WHAT IS BEING ASKED
A stretch of the entries below is to be set down exactly, running from the line with "[Share this on Linked in] (48, 238)" through the line with "[Share this on Twitter] (31, 238)", both included, and no other line.

··· EXERCISE DATA ···

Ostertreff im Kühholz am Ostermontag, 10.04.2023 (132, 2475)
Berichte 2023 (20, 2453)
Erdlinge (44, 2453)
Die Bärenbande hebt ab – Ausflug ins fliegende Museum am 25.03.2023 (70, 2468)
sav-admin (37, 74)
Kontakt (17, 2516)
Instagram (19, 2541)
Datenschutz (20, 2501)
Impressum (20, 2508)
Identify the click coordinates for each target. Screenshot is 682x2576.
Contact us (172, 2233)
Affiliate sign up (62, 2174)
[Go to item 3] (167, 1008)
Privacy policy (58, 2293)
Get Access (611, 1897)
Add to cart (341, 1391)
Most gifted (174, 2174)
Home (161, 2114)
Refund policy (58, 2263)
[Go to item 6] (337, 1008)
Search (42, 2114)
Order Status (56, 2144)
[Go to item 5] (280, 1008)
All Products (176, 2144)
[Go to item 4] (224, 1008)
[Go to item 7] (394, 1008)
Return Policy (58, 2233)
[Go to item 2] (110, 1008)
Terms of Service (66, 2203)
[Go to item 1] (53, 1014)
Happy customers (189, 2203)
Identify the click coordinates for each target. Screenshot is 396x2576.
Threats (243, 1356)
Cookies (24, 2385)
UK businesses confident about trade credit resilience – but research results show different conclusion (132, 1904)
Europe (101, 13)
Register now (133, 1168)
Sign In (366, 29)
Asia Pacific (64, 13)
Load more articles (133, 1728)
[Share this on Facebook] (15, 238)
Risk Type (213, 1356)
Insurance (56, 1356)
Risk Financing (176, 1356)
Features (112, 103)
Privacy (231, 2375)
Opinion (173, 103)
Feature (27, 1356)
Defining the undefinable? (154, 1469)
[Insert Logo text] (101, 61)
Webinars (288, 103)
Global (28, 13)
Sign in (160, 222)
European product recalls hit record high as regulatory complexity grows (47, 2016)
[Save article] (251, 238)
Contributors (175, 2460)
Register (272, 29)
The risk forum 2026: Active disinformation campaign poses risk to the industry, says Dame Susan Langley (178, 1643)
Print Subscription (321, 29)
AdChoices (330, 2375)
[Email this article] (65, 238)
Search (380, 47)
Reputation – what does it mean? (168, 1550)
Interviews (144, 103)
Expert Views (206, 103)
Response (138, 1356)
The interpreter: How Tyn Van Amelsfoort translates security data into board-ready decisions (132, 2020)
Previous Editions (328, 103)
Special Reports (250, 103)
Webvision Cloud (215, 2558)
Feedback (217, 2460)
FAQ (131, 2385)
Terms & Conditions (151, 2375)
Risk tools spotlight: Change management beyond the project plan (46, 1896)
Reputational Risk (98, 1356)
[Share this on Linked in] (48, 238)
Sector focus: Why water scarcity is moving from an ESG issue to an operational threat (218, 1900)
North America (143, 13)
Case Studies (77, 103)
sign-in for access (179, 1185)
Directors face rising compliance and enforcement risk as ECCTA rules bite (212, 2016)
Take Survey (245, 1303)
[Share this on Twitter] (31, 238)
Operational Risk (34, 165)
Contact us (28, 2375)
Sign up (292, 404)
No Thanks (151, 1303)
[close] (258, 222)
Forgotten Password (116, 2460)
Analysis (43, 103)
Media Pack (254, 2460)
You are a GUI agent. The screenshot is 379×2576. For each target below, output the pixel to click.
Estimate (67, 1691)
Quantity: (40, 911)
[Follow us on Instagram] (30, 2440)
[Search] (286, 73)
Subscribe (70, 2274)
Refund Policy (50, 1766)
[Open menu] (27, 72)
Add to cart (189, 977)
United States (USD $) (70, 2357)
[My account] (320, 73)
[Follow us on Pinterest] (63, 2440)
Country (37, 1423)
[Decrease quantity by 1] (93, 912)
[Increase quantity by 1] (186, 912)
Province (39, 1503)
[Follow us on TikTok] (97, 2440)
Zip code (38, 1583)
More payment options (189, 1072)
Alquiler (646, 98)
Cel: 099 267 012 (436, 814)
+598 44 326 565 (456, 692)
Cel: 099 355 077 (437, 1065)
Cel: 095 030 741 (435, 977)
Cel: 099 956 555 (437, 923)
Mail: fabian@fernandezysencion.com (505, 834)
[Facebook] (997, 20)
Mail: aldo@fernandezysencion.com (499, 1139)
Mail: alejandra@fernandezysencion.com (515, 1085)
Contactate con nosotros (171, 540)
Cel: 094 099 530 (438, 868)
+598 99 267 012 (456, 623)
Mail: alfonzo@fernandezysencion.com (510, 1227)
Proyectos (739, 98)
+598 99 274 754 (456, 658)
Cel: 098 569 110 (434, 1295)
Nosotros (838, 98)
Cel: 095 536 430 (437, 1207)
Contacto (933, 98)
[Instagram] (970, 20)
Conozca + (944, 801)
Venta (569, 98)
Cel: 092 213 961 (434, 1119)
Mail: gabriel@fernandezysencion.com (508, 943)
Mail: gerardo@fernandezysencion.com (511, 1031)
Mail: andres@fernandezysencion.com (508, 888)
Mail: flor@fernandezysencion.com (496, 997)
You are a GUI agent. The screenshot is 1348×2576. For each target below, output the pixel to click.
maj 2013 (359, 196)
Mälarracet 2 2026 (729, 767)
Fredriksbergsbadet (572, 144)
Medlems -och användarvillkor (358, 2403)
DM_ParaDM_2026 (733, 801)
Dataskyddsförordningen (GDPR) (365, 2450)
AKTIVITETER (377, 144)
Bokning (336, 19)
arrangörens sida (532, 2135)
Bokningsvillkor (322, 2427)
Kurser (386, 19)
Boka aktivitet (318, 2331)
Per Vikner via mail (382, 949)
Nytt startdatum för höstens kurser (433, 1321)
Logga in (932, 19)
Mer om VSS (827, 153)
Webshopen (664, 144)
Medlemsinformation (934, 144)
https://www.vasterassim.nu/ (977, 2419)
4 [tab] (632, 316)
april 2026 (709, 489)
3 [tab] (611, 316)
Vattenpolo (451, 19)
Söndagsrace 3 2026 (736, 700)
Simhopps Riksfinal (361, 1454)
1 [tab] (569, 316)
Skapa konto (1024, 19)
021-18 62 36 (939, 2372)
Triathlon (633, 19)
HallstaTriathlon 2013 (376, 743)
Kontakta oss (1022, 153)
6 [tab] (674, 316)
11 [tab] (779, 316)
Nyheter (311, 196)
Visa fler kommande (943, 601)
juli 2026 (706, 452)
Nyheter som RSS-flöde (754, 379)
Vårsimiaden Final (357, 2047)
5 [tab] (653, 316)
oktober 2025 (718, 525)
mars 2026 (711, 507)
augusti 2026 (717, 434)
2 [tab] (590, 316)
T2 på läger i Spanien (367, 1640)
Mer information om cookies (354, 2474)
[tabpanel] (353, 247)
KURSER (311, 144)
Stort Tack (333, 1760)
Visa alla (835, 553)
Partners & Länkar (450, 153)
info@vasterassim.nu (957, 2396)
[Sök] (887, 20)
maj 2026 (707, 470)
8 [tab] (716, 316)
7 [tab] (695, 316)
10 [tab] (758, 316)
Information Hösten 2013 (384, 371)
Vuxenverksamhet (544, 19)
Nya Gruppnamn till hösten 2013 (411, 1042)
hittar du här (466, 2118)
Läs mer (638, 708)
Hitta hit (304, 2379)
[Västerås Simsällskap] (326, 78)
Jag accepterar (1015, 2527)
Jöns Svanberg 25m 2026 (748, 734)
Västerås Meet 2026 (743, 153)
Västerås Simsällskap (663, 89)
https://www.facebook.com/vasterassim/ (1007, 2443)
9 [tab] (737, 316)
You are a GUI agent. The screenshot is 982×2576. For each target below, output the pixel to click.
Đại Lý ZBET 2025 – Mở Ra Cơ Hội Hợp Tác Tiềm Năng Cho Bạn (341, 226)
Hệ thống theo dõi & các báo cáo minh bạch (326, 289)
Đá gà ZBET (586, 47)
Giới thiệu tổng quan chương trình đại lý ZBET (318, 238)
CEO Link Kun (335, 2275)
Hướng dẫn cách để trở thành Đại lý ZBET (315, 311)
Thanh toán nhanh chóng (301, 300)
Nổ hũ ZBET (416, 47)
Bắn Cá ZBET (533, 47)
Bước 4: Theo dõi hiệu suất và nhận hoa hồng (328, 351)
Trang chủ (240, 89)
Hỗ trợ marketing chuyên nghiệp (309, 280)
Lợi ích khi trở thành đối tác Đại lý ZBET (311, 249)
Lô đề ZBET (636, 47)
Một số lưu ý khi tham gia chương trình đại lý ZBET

···

ANSWER BOX
[Share this on Linked in] (48, 238)
Sector focus: Why water scarcity is moving from an ESG issue to an operational threat (218, 1900)
North America (143, 13)
Case Studies (77, 103)
sign-in for access (179, 1185)
Directors face rising compliance and enforcement risk as ECCTA rules bite (212, 2016)
Take Survey (245, 1303)
[Share this on Twitter] (31, 238)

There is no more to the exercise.